If enacted, the law will almost certainly be challenged in court. The Constitution does not grant the federal government any general police power — prosecuting crime is primarily a state and local responsibility — and it is far from clear that the Supreme Court would go along with a congressional attempt to federalize such a broad swath of criminal law.
Which is just as well, since the new law will not serve any legitimate criminal-justice end. Every crime that would be covered by the bill is already a felony under state law. Each one can already be prosecuted and punished. Its name notwithstanding, the Matthew Shepard Hate Crimes Prevention Act will not prevent any hate crimes. Nor is there anything it could have added to the prosecution of Shepard’s killers, both of whom were convicted of murder and sentenced to two consecutive life sentences.
So why pass such legislation? Like a great many other activities politicians engage in, it has to do with them pretending they are fighting against things people dislike without actually having to do anything meaningful. In other words, it is nothing more than a pose. As such, we might just all shrug and let it go as a harmless piece of nonsense. But there is a cost.
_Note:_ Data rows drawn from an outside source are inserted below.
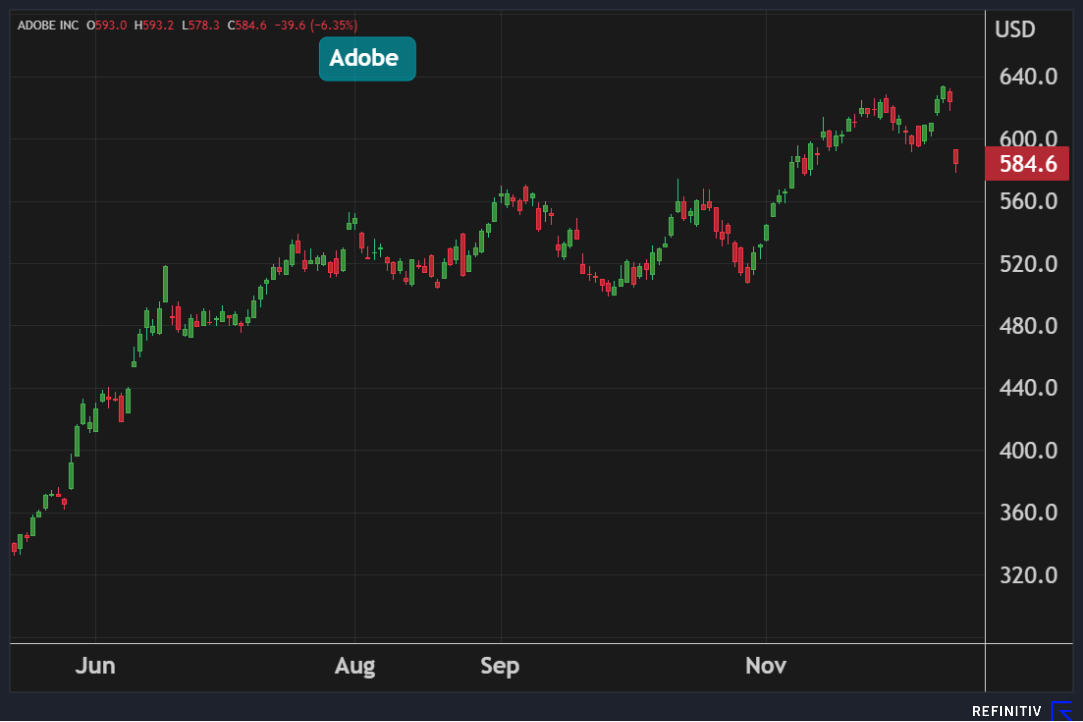
Task: Click the REFINITIV brand text
Action: [1006, 711]
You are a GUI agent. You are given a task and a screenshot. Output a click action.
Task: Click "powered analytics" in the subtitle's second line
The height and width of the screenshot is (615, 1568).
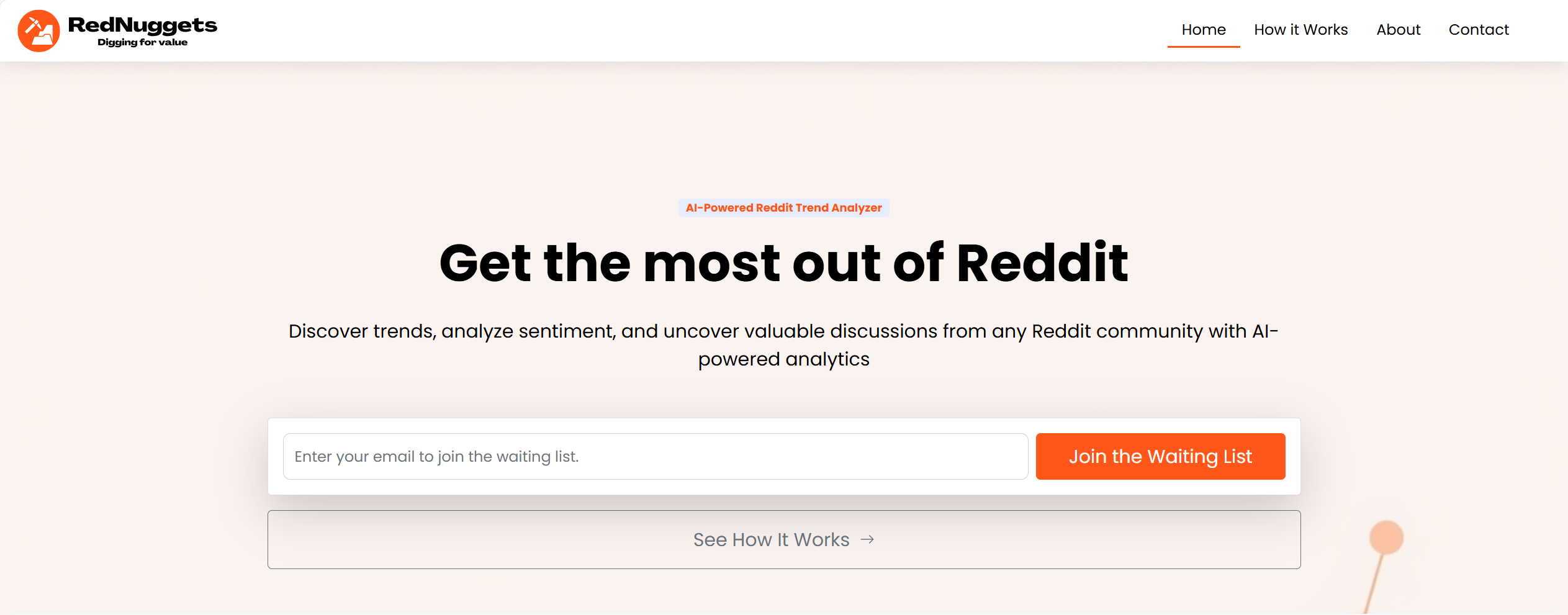783,359
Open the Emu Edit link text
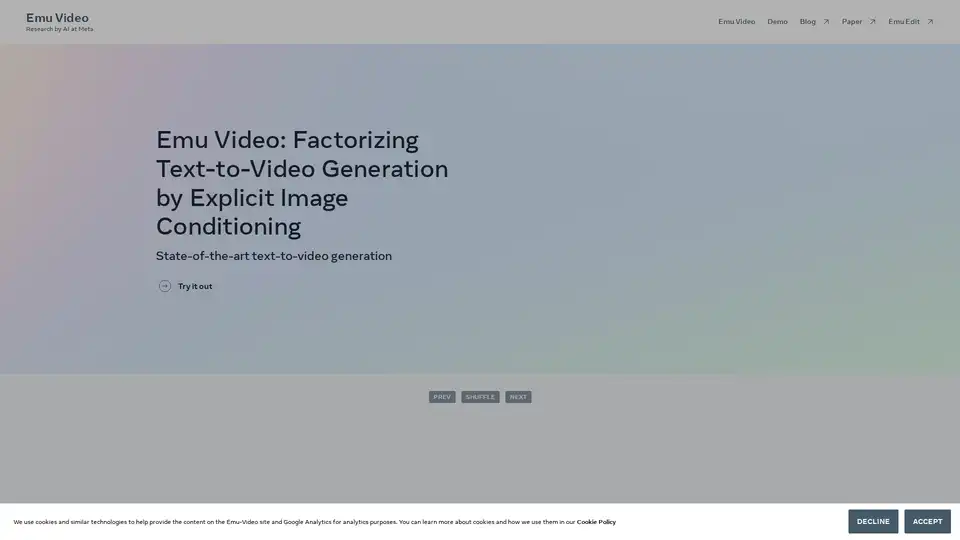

Hate-crime laws serve a symbolic function, not a practical one: They proclaim that crimes fueled by certain types of bias are especially repugnant. But that is the same as proclaiming that crimes fueled by other types of bias, or by motives having nothing to do with bias, are not quite as awful. Is that a message any decent society should wish to promote?
Suppose Matthew Shepard’s murderers had killed him for his wallet, or to prove their toughness to a gang, or out of sheer sadistic bloodlust. Would his death have been any less horrific? Would his family have shed fewer tears? Is it somehow better when a thrill-seeker burns a church than when a bigot does so? If James Byrd had been lynched by three black men, would his slaughter not have been as monstrous?
The obvious answer should be no, which is what our answer to those who advocate for this well-meaning piece of foolishness should also be.